Overseas Operations (Service Personnel and Veterans) Bill Debate
Full Debate: Read Full DebateLord Lancaster of Kimbolton
Main Page: Lord Lancaster of Kimbolton (Conservative - Life peer)Department Debates - View all Lord Lancaster of Kimbolton's debates with the Ministry of Defence
(3 years, 9 months ago)
Lords ChamberMy Lords, I will speak to Amendment 34. The noble and gallant Lord, Lord Boyce, is a co-signatory and supporter of this amendment, but he had a clinical appointment that could not be changed.
What is immediately striking about the Bill is that it is an amending Bill to others for limitations and for the Human Rights Act, but it does not attempt to amend the overarching Armed Forces Act, though I believe that with a little ingenuity in drafting it could be done. In my amendment, I have suggested a post-enactment approach, because it would have been complicated to attempt to rewrite the first part of the Bill in a series of amendments. The reason for my approach is, of course, to bring all legislative matters of direct import for, and impact on, Her Majesty’s Armed Forces under the cover of the Armed Forces Act.
I have been advocating this approach for many years, going back to the problems that have arisen of conflicting legislation for the Armed Forces in their Acts and the Human Rights Act 1998. When that was being debated, I urged, without success, that human rights matters that the Armed Forces must follow were spelled out in their own legislation. Subsequently, I ensured that the Armed Forces covenant received its own part in the Armed Forces Act. Other legislation of direct impact on the Armed Forces and their discipline has been incorporated, in addition to the melding together of the three single-service discipline Acts into the current Armed Forces Act 2006.
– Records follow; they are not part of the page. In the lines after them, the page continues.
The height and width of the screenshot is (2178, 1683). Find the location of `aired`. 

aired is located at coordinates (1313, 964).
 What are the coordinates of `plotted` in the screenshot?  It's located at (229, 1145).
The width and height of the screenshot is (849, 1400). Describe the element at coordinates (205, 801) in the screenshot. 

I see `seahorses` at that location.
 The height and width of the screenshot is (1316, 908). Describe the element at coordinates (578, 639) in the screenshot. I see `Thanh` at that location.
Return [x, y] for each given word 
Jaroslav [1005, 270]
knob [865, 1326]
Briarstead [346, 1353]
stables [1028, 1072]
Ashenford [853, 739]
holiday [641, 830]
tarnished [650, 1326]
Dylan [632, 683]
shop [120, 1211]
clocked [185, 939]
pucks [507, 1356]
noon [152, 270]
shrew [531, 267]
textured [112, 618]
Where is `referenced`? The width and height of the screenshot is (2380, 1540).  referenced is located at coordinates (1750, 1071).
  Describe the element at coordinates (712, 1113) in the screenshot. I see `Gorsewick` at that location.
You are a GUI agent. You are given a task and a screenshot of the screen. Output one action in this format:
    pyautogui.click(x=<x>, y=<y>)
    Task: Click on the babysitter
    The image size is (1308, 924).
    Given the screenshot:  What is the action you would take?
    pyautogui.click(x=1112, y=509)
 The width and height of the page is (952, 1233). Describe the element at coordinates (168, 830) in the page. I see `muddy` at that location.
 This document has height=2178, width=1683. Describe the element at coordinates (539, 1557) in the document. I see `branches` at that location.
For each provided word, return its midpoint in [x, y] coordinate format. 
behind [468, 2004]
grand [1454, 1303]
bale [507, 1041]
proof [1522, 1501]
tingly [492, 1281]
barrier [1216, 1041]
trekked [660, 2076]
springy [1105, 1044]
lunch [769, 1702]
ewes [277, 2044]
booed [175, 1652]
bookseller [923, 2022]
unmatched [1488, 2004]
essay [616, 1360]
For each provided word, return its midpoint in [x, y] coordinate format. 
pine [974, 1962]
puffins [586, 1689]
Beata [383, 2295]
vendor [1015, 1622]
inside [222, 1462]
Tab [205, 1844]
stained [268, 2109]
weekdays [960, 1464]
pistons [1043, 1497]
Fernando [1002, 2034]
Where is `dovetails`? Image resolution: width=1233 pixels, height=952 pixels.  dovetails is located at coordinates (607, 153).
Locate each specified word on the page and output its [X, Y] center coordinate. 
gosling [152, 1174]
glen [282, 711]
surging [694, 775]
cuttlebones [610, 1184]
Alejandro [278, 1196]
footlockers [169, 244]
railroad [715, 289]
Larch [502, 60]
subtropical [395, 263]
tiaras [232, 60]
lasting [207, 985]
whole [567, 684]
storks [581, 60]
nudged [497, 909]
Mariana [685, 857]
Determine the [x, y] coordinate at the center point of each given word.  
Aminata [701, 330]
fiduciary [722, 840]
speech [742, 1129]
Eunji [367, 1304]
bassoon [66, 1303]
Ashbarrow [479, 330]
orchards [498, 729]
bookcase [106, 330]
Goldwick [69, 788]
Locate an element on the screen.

As the services get smaller and are liable to be engaged in operations, their legislation under the umbrella of one Act not only makes for tidier legislation but enables those who have to live under and operate the laws that govern the Armed Forces, and to produce manuals of service law to guide individual commanders, to have a much easier task. Certainly for the particular topic of overseas operations, there is a cast-iron case for the relevant content of this Bill to be part of the Armed Forces Act 2006, just as the clauses on limitations and human rights are transcribed to the appropriate Acts.
This a probing amendment, but I am hoping for an acknowledgment of the benefit that this would bring. I beg to move.
My Lords, I remind the Committee of course of my interests and say what a pleasure it is to follow the noble and gallant Lord, Lord Craig of Radley. He makes a very important point, which is tied to some of the points I am making, about how there has been, at times, an inconsistency in the way that we have dealt with defence matters through a series of different Acts. He made the powerful point that potentially it would help if we were to bring them together into a single Act.
I will speak to the very simple amendment in my name, which seeks to extend the territorial application of the Bill to include the Crown dependencies and overseas territories. In much the same vein as the amendment in the name of the noble and gallant Lord, Lord Craig, this would align the Bill with the Armed Forces Act, which this Bill references throughout. The Bill currently applies to a member of the regular or reserve forces, or a member of a British Overseas Territory force, as defined by Section 369(2) of the Armed Forces Act 2006, but it does not extend to the territories themselves. This creates ambiguity in its application and my amendment seeks to remove this. I am grateful to my noble friend the Minister for writing to me since I tabled this amendment. Her letter, a copy of which she has placed in the Library, addresses some, but not all, of my concerns.
I will take a moment to explain why this inconsistency concerns me. It stems, frankly, from a mistake I made as the Minister responsible for taking the last update of the Armed Forces Act through Parliament in 2016. At the time, I questioned why the territorial extent of the Bill applied to all overseas territories and Crown dependencies with the exception of Gibraltar. I was told that Gibraltar wanted to pass its own mirroring legislation and that officials did not anticipate a problem.